E. R. Gregory

E. R. Gregory: On "Poetry"

In her most famous version of "Poetry," Marianne Moore engaged in a delicate balancing act between acknowledging poets' dependence on the past, demonstrated by the quotations she worked into her text, and recognizing that genuine poets must somehow make their materials new, as she herself does in questioning or contradicting Tolstoy and Yeats. Her method is subtle, demanding, for example, that readers fully consider both the denotation and connotation of "derivative" before integrating its meaning into the poem.

... When they become so derivative as to become unintelligible the same thing may be said for all of us, that we do not admire what we cannot understand....(1)

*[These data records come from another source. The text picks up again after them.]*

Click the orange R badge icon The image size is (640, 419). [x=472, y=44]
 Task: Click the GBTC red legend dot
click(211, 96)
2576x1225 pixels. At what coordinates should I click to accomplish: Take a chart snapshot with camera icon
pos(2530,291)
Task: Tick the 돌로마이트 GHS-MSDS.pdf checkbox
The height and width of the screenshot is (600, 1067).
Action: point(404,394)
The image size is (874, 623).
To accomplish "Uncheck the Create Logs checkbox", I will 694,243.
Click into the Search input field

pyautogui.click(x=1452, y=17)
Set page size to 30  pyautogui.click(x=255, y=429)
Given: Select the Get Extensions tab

Charles Molesworth has taken "they" as referring to the "high-sounding interpretation" that can be put on the items mentioned in the preceding sentence as "genuine."(2) More likely, however, being plural, the word refers to the items themselves: "Hands that can grasp, eyes / that can dilate, hair that can rise / if it must...." These items become derivative when they are copied or adapted by others, a process that, denotatively speaking, can be good, bad, or indifferent. Connotatively, however, outside of specialized usage in fields such as chemistry, law, and linguistics, the bias in English is against the derivative, a fact that Moore counts on in her glance at the derivative process in writing poetry. A close look at synonyms is instructive. Chambers Dictionary of Synonyms and Antonyms (1989 ed.), for example, lists the following: acquired, borrowed, copied, cribbed, derived, hackneyed, imitative, obtained, plagiarised, secondary, second-hand, transmitted, trite, unoriginal. Some of the words, such as acquired and transmitted are neutral, but note how many of them are pejorative in their connotation: cribbed, hackneyed, plagiarised, trite, unoriginal. Note, too, how the rest are susceptible of pejorative connotation in some contexts: copied, imitative, secondary, second-hand.

Moore's careful use of both denotation and connotation suggests, then, that after a certain point ("when they become so derivative") the very act of deriving one's work guarantees that it will be second-rate as well as secondhand; but although most readers can understand her linking of the derivative process with the generally mediocre, some may question her specific linkage of it to the unintelligible. Do we really not admire the hackneyed and the trite because we do not understand it, or because we understand it only too well? Is an unoriginal versifier such as Helen Steiner Rice really less intelligible and less admired than a genuine poet like Moore herself, who is allusive, complex, and problematic? Sales figures would suggest the reverse.

"Poetry," however, affirms that poetasters give only the illusion of intelligibility. Their formulae and cliches encourage their readers to believe that greeting card verse provides a road map to life, love, and death that is both familiar and reliable; but if their readers ever take a good, hard look at the rich, treacherous chaos that surrounds them, they find that that road map simply does not fit the country to which it purports to be a guide. It is too "removed from the actuality of the experience" to be intelligible.(3) Small wonder that some readers at least end by not admiring what they cannot understand. Original poets, on the other hand, may disturb and perplex us; but their direct rendering of "hands that can grasp," etc., makes those materials intelligible in a way that excessively derivative writers, whose work filters out the "genuine," do not.

Up to a point Moore admits the use of older poets as an aid in writing the ideal poetry that is "original and lucid."(4) For her, the great divide between the acceptably and the excessively derivative is whether the poet truly adapts her source or merely copies it. Thus, she takes a criticism that Yeats had leveled at Blake, namely, that he was "too literal a realist of imagination" and reverses it, stating that we cannot have genuine poetry

till the poets among us can be "literalists of the imagination"--above insolence and triviality....

Her challenge to Yeats exemplifies a use of the past that goes beyond mere repetition to create insight, a use that reflects the critical stance that she took in her prose. Commenting on Elizabeth Bishop's poetry, for example, she wrote that "we cannot ever be wholly original ... Our best and newest thoughts ... have been known to past ages." She added, however, a significant caveat: "an indebted thing does not interest us unless there is originality underneath it."(5) She gives no pat prescriptions as to how artists are to use the past without becoming unduly derivative. But her own practice seems the safest guide to what she meant, with "Poetry" itself, addressing a topic older than Horace, yet unmistakably twentieth-century in language and spirit, as brilliant an example of the genuine and the intelligible as we could wish

NOTES

1. Complete Poems of Marianne Moore (New York: Macmillan, 1967) 267.

2. Marianne Moore: A Literary Life (New York: Atheneum, 1990) 158-59.

3. Bernard F. Engel, Marianne Moore, rev. ed., Twayne's United States Authors Series, 1989, 41.

4. Bonnie Costello, Marianne Moore: Imaginary Possessions (Cambridge, Mass.: Harvard U P, 1981) 20.

5. Complete Prose (New York: Viking, 1986) 328.